Yum outlines plans for sales growth, expansion abroad

A Heard on the Call report following fourth quarter earnings

Yum! Brands Inc., the parent of KFC, Pizza Hut and Taco Bell, said expansion abroad and profit growth in the United States would enable the company to maintain the earnings momentum it achieved in fiscal 2011.

Yum’s strategy for adding more than 600 restaurants in its fast-growing China division and more than 900 locations in Yum Restaurants International, or YRI, requires that it make major investments in those markets, while also reducing ownership in its three brands’ domestic systems and spurring innovation, the company said.

“Our philosophy is pretty simple: reduce corporate ownership in highly penetrated markets, and increase exposure in underpenetrated markets,” said chief financial officer Rick Carucci.

EARLIER: China, new unit growth drive 4Q results at Yum! Brands

Carucci and chief executive David Novak outlined several strategies for building up Yum’s international system and rebuilding sales domestically in 2012 during the company’s fourth-quarter earnings call with investors.
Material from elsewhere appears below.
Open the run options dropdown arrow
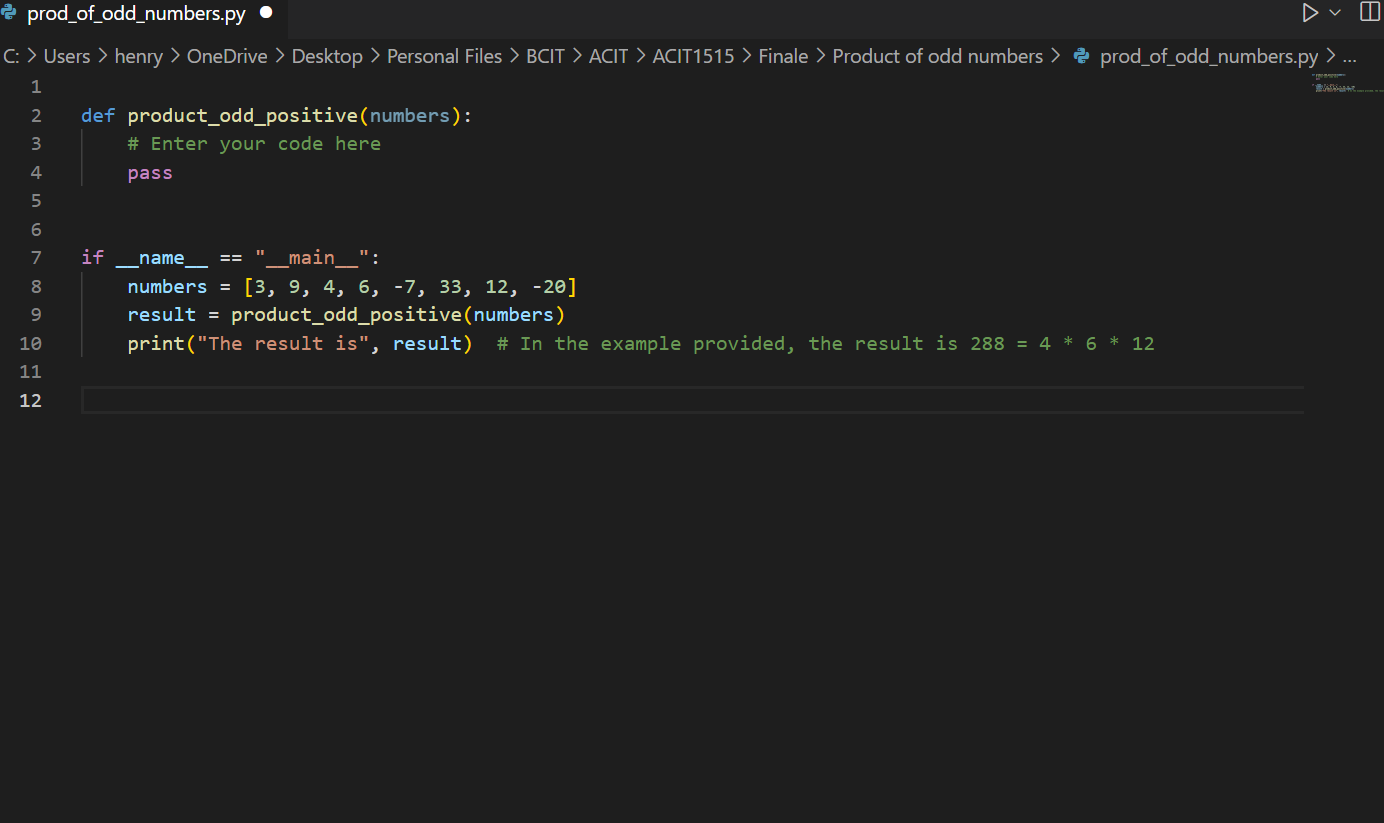The image size is (1384, 823). click(x=1333, y=13)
Bullish on China’s prospects

Coming off a fiscal year in which same-store sales at its three major brands in China grew considerably — up 19 percent at KFC and Pizza Hut Home Service and 17 percent at Pizza Hut Casual Dining — Yum is looking to bolster that system even further through the growth of its East Dawning concept and newly acquired Little Sheep chain, Novak and Carucci said.
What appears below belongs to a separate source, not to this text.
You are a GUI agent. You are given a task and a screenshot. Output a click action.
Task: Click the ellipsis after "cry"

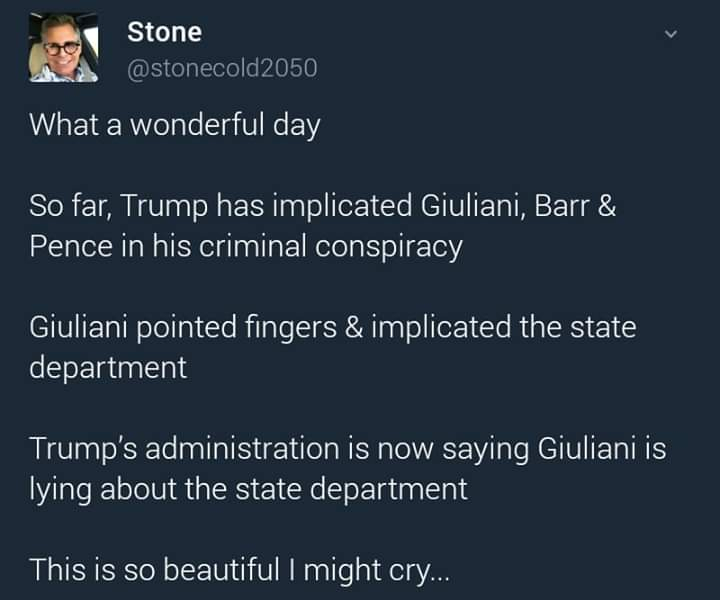point(440,572)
“What we’re talking about now in our development engine is having KFC be the leader in Western QSRs and Pizza Hut as the leader in Western casual dining in China,” Novak said. “We’re obviously also going to develop Pizza Hut Home Service, East Dawning and Little Sheep, so our goal is to keep this engine primed and pumped.”

Carucci said the Chinese government’s rapid pace of infrastructure development is creating new opportunities for Yum, especially in emerging city clusters and transportation hubs.
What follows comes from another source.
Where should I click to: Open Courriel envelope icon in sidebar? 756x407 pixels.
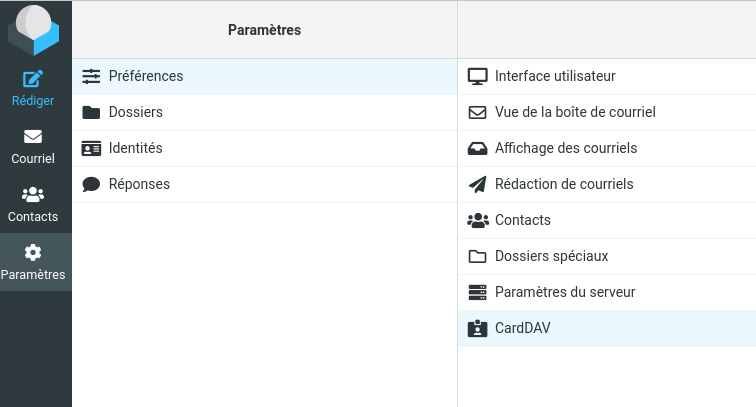[x=33, y=137]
Percentage increases in food and labor inflation in China are both expected to be double digits in 2012, which means that Yum likely would have to raise menu prices on top of the 7-percent increase it implemented over the course of 2011, Carucci said.

Novak expressed confidence that inflation in China, while significant, would moderate in the second half of 2012 and allow Yum to rehabilitate profit margins in that country back toward its goal of 20 percent.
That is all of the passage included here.